Pero como constantemente nos recuerda “The Universal”, canción de Blur a la que Arnold recurre constantemente en la cinta, “realmente podría ocurrir”. El viaje de maduración no solo es el de Bailey, sino también el de su medio hermano Hunter (Jason Buda), el del mismo Bird y hasta del desobligado Bug, que entre la pobreza de la que no pueden escapar hallan la manera de estar juntos. “No te preocupes”, le dice Bird a su nueva amiga; su naturaleza casi sobrenatural representa un bálsamo para una chiquilla que ve con anhelo a los pájaros volando por los cielos y que graba momentos importantes, y otros no tanto, esperando cambiar su realidad por medio de la pantalla. La sensibilidad de Arnold nos regala personajes entrañables, humanos y, claro, reales.

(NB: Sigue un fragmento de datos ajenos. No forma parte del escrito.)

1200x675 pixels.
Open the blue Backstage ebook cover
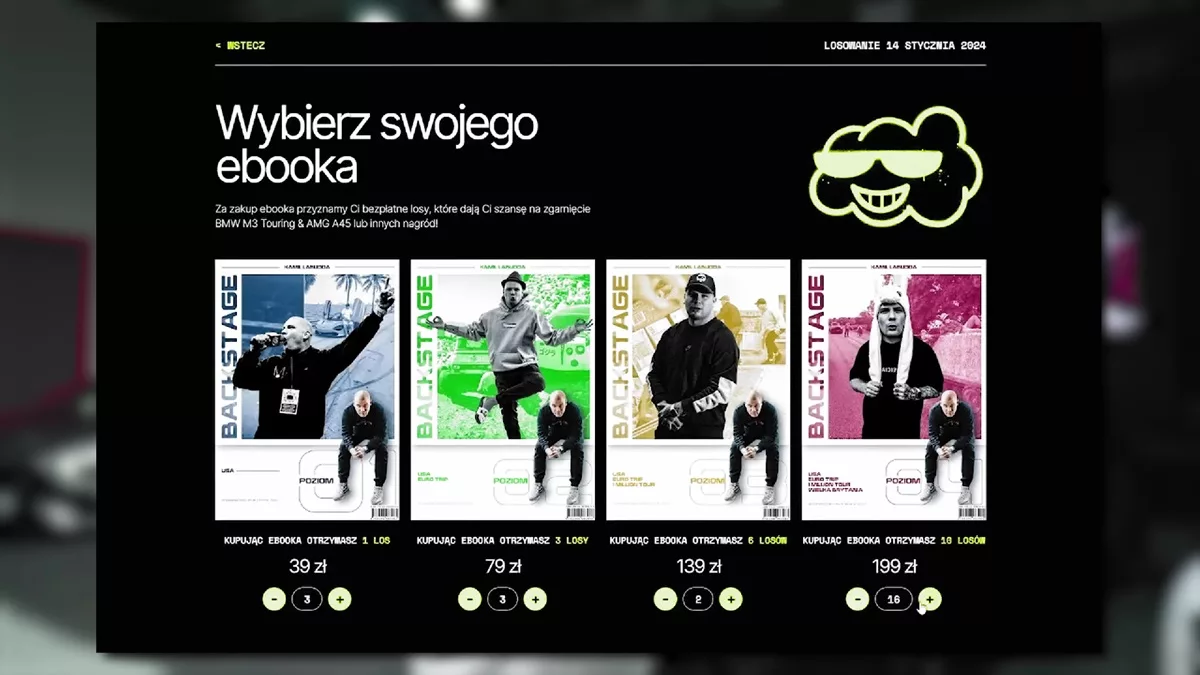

Bird es una película que se enorgullece de ser británica, pero no a un nivel patriótico, sino más bien por su cultura y la gente trabajadora que la define: las locaciones, los temas de rock, los cameos de algunos músicos… La cinta de Arnold podría definirse como si una de Ken Loach se transformara mágicamente en una fábula. El toque de esperanza latente emana una generosidad encomiable y un inesperado sentimiento de paz. Se trata de un filme honesto, simbólico y enigmático en cuya reconciliación con uno mismo —la parte más fuerte y la más vulnerable— encontramos un mensaje de ilusión. Después de todo, la realidad no está sobrevalorada.